▸ THE INPUT:
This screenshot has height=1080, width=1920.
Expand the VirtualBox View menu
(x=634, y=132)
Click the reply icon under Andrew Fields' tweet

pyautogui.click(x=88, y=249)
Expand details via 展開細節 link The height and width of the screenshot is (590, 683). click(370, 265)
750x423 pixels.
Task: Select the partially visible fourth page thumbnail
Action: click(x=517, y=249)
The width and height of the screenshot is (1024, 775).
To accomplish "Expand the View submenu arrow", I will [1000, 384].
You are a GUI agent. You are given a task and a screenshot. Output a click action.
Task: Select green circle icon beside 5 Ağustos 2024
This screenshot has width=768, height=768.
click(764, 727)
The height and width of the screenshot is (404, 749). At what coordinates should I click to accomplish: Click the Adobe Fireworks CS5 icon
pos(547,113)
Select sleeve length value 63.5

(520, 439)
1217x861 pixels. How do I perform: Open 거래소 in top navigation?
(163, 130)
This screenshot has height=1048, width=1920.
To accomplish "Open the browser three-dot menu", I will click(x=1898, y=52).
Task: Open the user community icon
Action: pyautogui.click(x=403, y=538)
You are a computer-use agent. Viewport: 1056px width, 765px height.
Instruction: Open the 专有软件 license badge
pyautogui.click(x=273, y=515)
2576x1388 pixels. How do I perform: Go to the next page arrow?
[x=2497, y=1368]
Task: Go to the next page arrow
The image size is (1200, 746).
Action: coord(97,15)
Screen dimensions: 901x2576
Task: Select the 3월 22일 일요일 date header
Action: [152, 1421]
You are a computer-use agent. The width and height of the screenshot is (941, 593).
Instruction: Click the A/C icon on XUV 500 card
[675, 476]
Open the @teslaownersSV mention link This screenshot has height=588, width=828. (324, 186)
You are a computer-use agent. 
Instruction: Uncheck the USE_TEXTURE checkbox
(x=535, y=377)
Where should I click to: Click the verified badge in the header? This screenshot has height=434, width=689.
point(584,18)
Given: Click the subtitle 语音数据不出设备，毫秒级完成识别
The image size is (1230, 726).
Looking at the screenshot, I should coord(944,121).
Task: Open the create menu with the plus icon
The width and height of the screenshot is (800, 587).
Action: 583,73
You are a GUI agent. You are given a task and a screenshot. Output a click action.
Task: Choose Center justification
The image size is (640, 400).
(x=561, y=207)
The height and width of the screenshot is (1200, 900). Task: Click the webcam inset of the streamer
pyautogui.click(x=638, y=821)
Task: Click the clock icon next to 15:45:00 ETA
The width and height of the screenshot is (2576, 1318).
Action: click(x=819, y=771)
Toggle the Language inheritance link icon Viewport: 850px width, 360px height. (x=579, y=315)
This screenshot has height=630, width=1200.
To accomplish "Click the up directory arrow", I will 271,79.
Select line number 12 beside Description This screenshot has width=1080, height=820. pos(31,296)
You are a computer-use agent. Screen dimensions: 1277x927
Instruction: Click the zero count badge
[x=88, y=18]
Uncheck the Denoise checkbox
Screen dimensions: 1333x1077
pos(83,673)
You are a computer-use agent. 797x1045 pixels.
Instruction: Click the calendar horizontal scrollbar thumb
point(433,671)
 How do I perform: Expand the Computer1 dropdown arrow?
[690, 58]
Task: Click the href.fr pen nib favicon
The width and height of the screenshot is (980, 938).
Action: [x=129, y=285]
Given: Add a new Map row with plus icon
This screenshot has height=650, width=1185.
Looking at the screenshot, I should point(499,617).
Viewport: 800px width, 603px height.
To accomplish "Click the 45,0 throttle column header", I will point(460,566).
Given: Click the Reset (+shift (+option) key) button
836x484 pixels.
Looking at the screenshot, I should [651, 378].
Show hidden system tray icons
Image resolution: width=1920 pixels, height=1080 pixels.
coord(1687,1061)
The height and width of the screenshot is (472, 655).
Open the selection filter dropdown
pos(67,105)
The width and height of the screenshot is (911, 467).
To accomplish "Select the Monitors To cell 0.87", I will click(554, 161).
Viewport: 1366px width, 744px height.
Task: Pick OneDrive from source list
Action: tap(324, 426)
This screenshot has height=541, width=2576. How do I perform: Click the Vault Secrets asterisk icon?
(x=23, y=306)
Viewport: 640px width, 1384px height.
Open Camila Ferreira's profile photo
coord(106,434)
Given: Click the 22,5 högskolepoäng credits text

▸ YOUR OBJECTIVE: With nothing left out, print the data above exactly.

▸ PROBLEM SOLUTION:
This screenshot has height=1080, width=1920.
Expand the VirtualBox View menu
(x=634, y=132)
Click the reply icon under Andrew Fields' tweet

pyautogui.click(x=88, y=249)
Expand details via 展開細節 link The height and width of the screenshot is (590, 683). click(370, 265)
750x423 pixels.
Task: Select the partially visible fourth page thumbnail
Action: click(x=517, y=249)
The width and height of the screenshot is (1024, 775).
To accomplish "Expand the View submenu arrow", I will [1000, 384].
You are a GUI agent. You are given a task and a screenshot. Output a click action.
Task: Select green circle icon beside 5 Ağustos 2024
This screenshot has width=768, height=768.
click(764, 727)
The height and width of the screenshot is (404, 749). At what coordinates should I click to accomplish: Click the Adobe Fireworks CS5 icon
pos(547,113)
Select sleeve length value 63.5

(520, 439)
1217x861 pixels. How do I perform: Open 거래소 in top navigation?
(163, 130)
This screenshot has height=1048, width=1920.
To accomplish "Open the browser three-dot menu", I will click(x=1898, y=52).
Task: Open the user community icon
Action: pyautogui.click(x=403, y=538)
You are a computer-use agent. Viewport: 1056px width, 765px height.
Instruction: Open the 专有软件 license badge
pyautogui.click(x=273, y=515)
2576x1388 pixels. How do I perform: Go to the next page arrow?
[x=2497, y=1368]
Task: Go to the next page arrow
The image size is (1200, 746).
Action: coord(97,15)
Screen dimensions: 901x2576
Task: Select the 3월 22일 일요일 date header
Action: [152, 1421]
You are a computer-use agent. The width and height of the screenshot is (941, 593).
Instruction: Click the A/C icon on XUV 500 card
[675, 476]
Open the @teslaownersSV mention link This screenshot has height=588, width=828. (324, 186)
You are a computer-use agent. 
Instruction: Uncheck the USE_TEXTURE checkbox
(x=535, y=377)
Where should I click to: Click the verified badge in the header? This screenshot has height=434, width=689.
point(584,18)
Given: Click the subtitle 语音数据不出设备，毫秒级完成识别
The image size is (1230, 726).
Looking at the screenshot, I should coord(944,121).
Task: Open the create menu with the plus icon
The width and height of the screenshot is (800, 587).
Action: 583,73
You are a GUI agent. You are given a task and a screenshot. Output a click action.
Task: Choose Center justification
The image size is (640, 400).
(x=561, y=207)
The height and width of the screenshot is (1200, 900). Task: Click the webcam inset of the streamer
pyautogui.click(x=638, y=821)
Task: Click the clock icon next to 15:45:00 ETA
The width and height of the screenshot is (2576, 1318).
Action: click(x=819, y=771)
Toggle the Language inheritance link icon Viewport: 850px width, 360px height. (x=579, y=315)
This screenshot has height=630, width=1200.
To accomplish "Click the up directory arrow", I will 271,79.
Select line number 12 beside Description This screenshot has width=1080, height=820. pos(31,296)
You are a computer-use agent. Screen dimensions: 1277x927
Instruction: Click the zero count badge
[x=88, y=18]
Uncheck the Denoise checkbox
Screen dimensions: 1333x1077
pos(83,673)
You are a computer-use agent. 797x1045 pixels.
Instruction: Click the calendar horizontal scrollbar thumb
point(433,671)
 How do I perform: Expand the Computer1 dropdown arrow?
[690, 58]
Task: Click the href.fr pen nib favicon
The width and height of the screenshot is (980, 938).
Action: [x=129, y=285]
Given: Add a new Map row with plus icon
This screenshot has height=650, width=1185.
Looking at the screenshot, I should point(499,617).
Viewport: 800px width, 603px height.
To accomplish "Click the 45,0 throttle column header", I will point(460,566).
Given: Click the Reset (+shift (+option) key) button
836x484 pixels.
Looking at the screenshot, I should [651, 378].
Show hidden system tray icons
Image resolution: width=1920 pixels, height=1080 pixels.
coord(1687,1061)
The height and width of the screenshot is (472, 655).
Open the selection filter dropdown
pos(67,105)
The width and height of the screenshot is (911, 467).
To accomplish "Select the Monitors To cell 0.87", I will click(554, 161).
Viewport: 1366px width, 744px height.
Task: Pick OneDrive from source list
Action: tap(324, 426)
This screenshot has height=541, width=2576. How do I perform: Click the Vault Secrets asterisk icon?
(x=23, y=306)
Viewport: 640px width, 1384px height.
Open Camila Ferreira's profile photo
coord(106,434)
Given: Click the 22,5 högskolepoäng credits text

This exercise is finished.